START Source information

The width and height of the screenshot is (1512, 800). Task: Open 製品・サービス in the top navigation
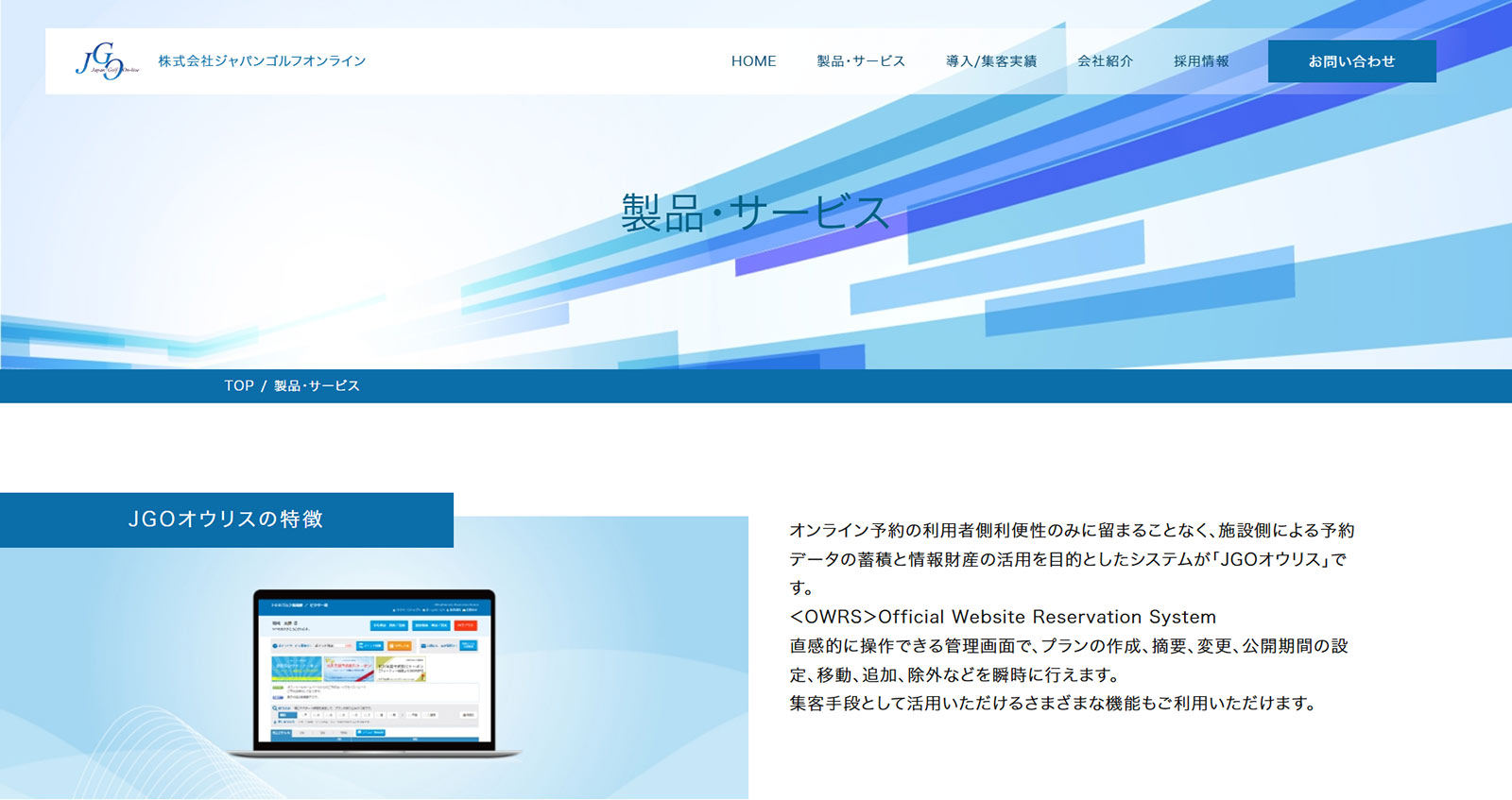[x=860, y=61]
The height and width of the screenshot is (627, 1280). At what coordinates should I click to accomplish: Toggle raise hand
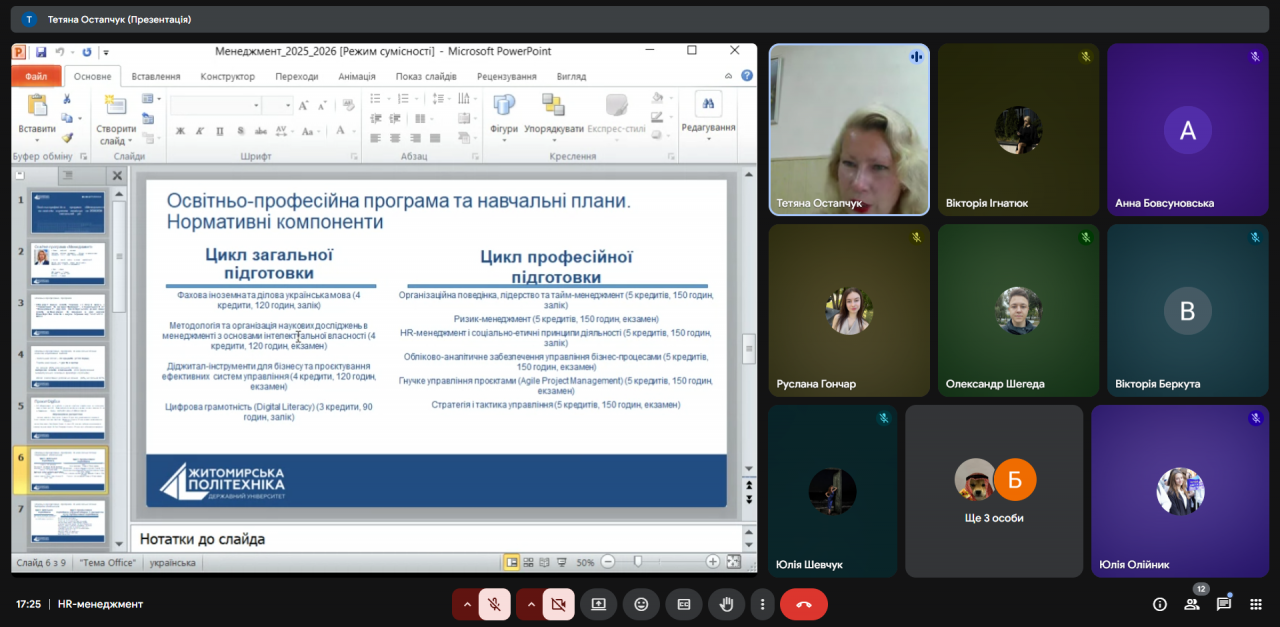[727, 604]
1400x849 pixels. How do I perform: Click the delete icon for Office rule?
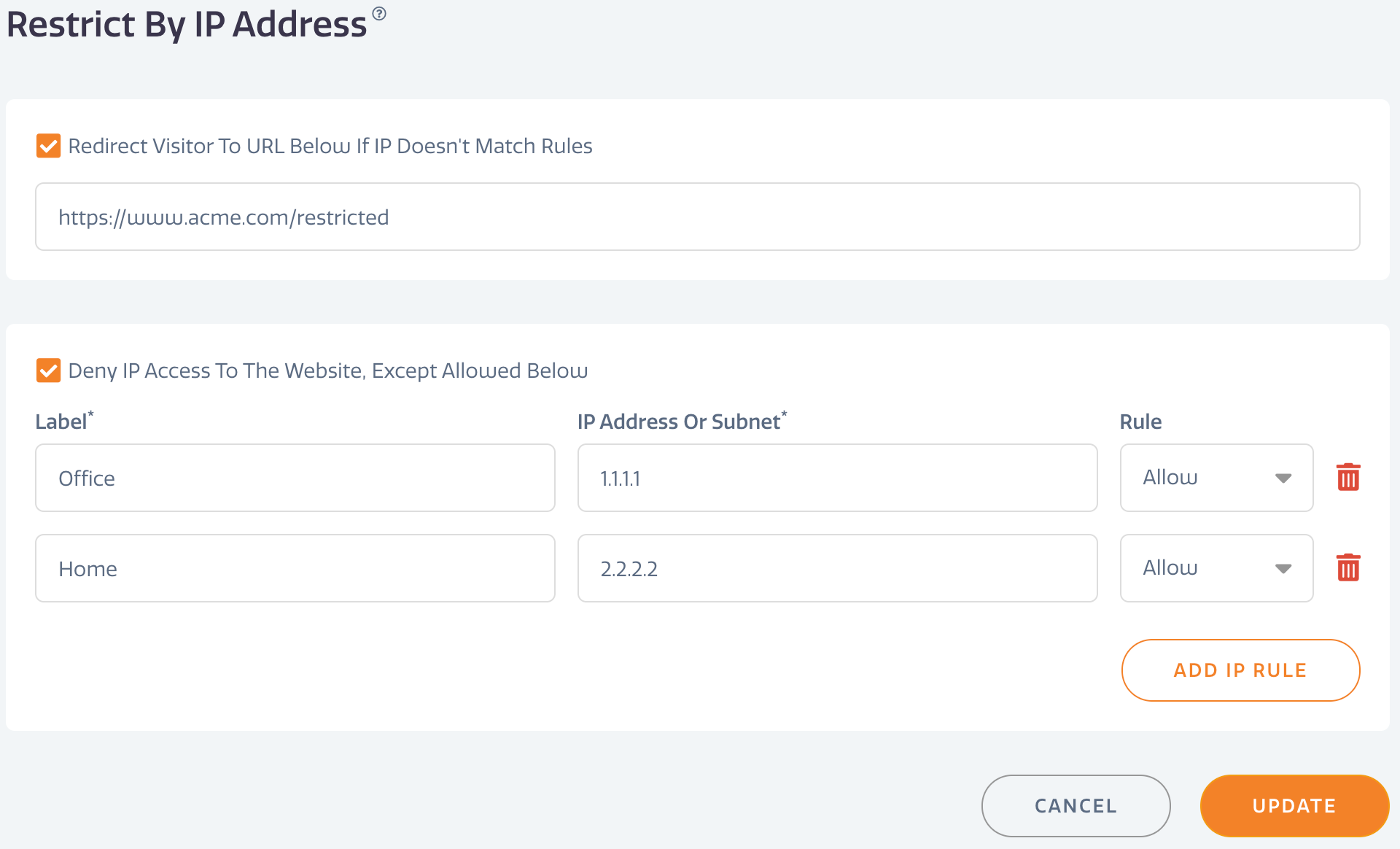click(1348, 477)
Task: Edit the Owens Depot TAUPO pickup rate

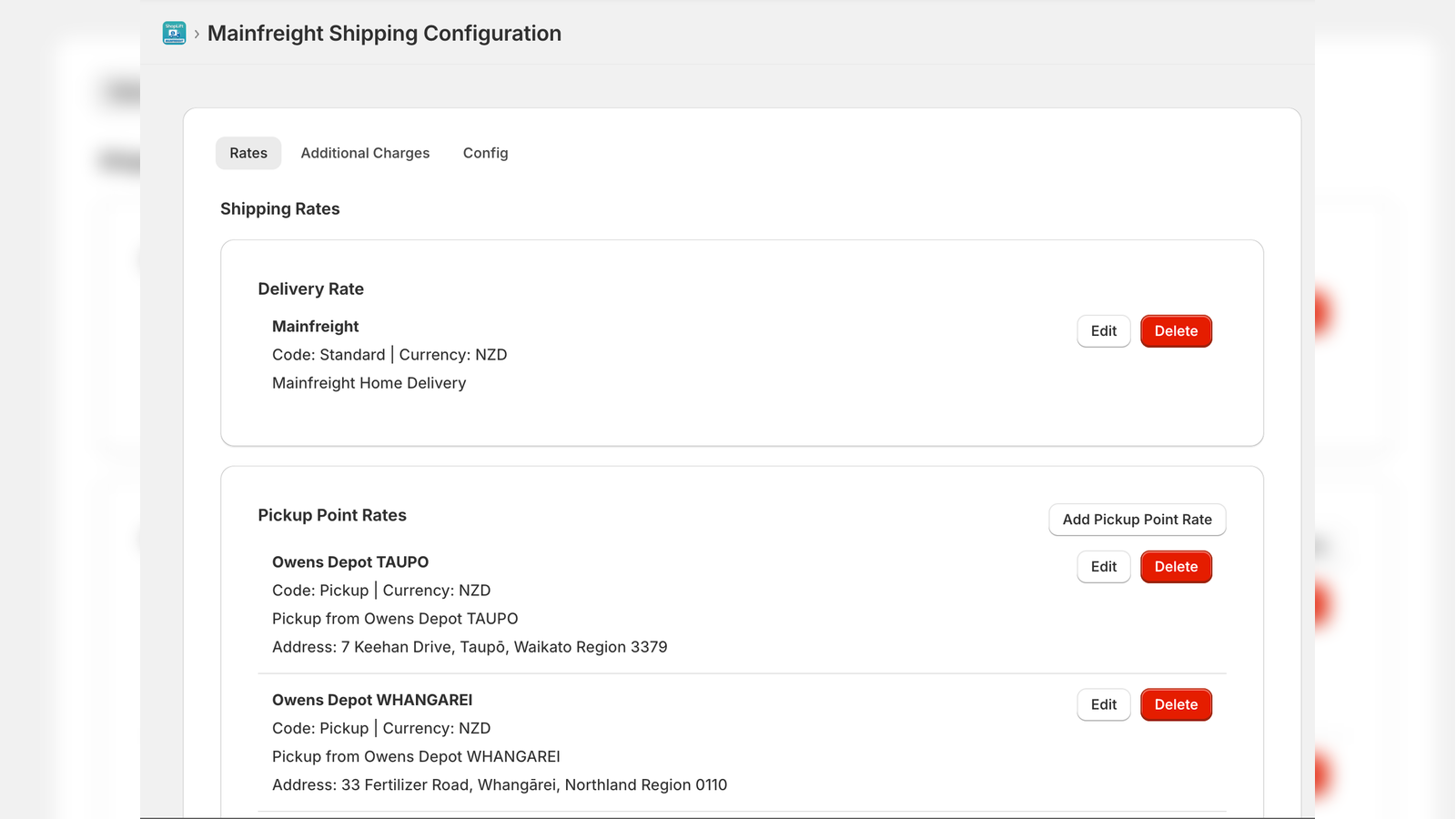Action: pos(1103,566)
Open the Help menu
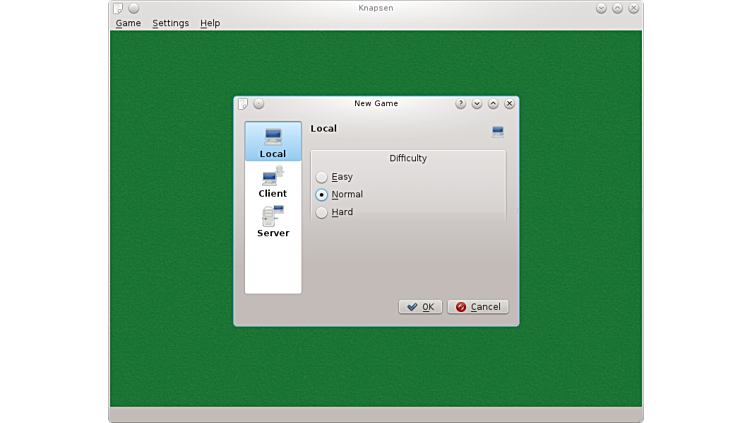 click(210, 23)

END Source information

**Aim of the exercise**
The entries are to be written out again exactly, though without any images.

**Your response**
The width and height of the screenshot is (1512, 800). Task: Open 製品・サービス in the top navigation
[x=860, y=61]
The height and width of the screenshot is (627, 1280). At what coordinates should I click to accomplish: Toggle raise hand
[727, 604]
1400x849 pixels. How do I perform: Click the delete icon for Office rule?
click(1348, 477)
Task: Edit the Owens Depot TAUPO pickup rate

Action: pos(1103,566)
Open the Help menu
 click(210, 23)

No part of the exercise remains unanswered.